### Text passage
WE NEED REAL CHANGE.

Addressing the Insanity of Street Homelessness

When it comes to solving our state’s homelessness crisis, we know the answers – politicians just aren’t delivering.

We need both long-term and short-term solutions. Short-term we need to look at navigation centers and proven mental health treatment programs that include full drug treatment and help keep participants clean and off the streets.

Long-term we need to focus on building housing people can afford where it makes sense. We’ll continue to see people back on the streets without supportive services for those who experience chronic homelessness. By helping our neighbors into shelter and providing them with job training and placement, mental health support, and other services, we can help them take their lives back. Secondly, build more affordable housing. It’s that simple. In the State Assembly I’ll work with local communities to build more, and more affordable housing. And I’ll make sure it’s next to existing transit so we don’t increase traffic.

HOUSING/HOMELESSNESS

What is your plan for solving the housing crisis?

With the cost of one housing unit approaching $1M, it will take public money to provide affordable housing. We need grants from the Federal and State government. We should also make big corporations pay a share. The overwhelming growth of Meta, Google, Apple and other big companies caused the huge jobs/housing imbalance that contributed to the housing crisis.

### Excerpted records
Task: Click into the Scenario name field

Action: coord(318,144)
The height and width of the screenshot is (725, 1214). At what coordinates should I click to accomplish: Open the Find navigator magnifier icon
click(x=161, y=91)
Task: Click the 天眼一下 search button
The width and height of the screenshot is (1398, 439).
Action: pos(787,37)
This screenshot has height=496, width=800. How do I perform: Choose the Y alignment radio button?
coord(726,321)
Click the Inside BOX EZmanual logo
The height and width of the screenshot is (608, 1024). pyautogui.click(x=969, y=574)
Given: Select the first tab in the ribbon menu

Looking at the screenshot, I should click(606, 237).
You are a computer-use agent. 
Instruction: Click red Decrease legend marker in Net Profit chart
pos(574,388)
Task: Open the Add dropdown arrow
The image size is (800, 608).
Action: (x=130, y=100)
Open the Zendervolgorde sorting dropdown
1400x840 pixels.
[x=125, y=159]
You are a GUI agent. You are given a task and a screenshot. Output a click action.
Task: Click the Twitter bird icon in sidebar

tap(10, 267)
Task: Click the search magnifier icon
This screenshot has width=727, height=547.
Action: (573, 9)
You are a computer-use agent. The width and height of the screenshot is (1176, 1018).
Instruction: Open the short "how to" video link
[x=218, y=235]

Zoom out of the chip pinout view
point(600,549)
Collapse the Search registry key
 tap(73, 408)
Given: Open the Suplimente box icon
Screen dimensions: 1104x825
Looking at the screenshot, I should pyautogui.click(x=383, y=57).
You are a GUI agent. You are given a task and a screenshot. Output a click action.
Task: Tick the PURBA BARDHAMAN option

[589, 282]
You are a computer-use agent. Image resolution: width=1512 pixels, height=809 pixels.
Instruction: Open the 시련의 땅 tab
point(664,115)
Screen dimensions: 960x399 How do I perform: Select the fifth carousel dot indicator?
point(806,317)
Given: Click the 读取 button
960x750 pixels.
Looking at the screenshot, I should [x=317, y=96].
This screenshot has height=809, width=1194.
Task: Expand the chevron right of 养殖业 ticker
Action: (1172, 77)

### About this exercise
Please print the homelessness text word for word between "With the cost" and "the housing crisis.", inclusive.

### Written reply
With the cost of one housing unit approaching $1M, it will take public money to provide affordable housing. We need grants from the Federal and State government. We should also make big corporations pay a share. The overwhelming growth of Meta, Google, Apple and other big companies caused the huge jobs/housing imbalance that contributed to the housing crisis.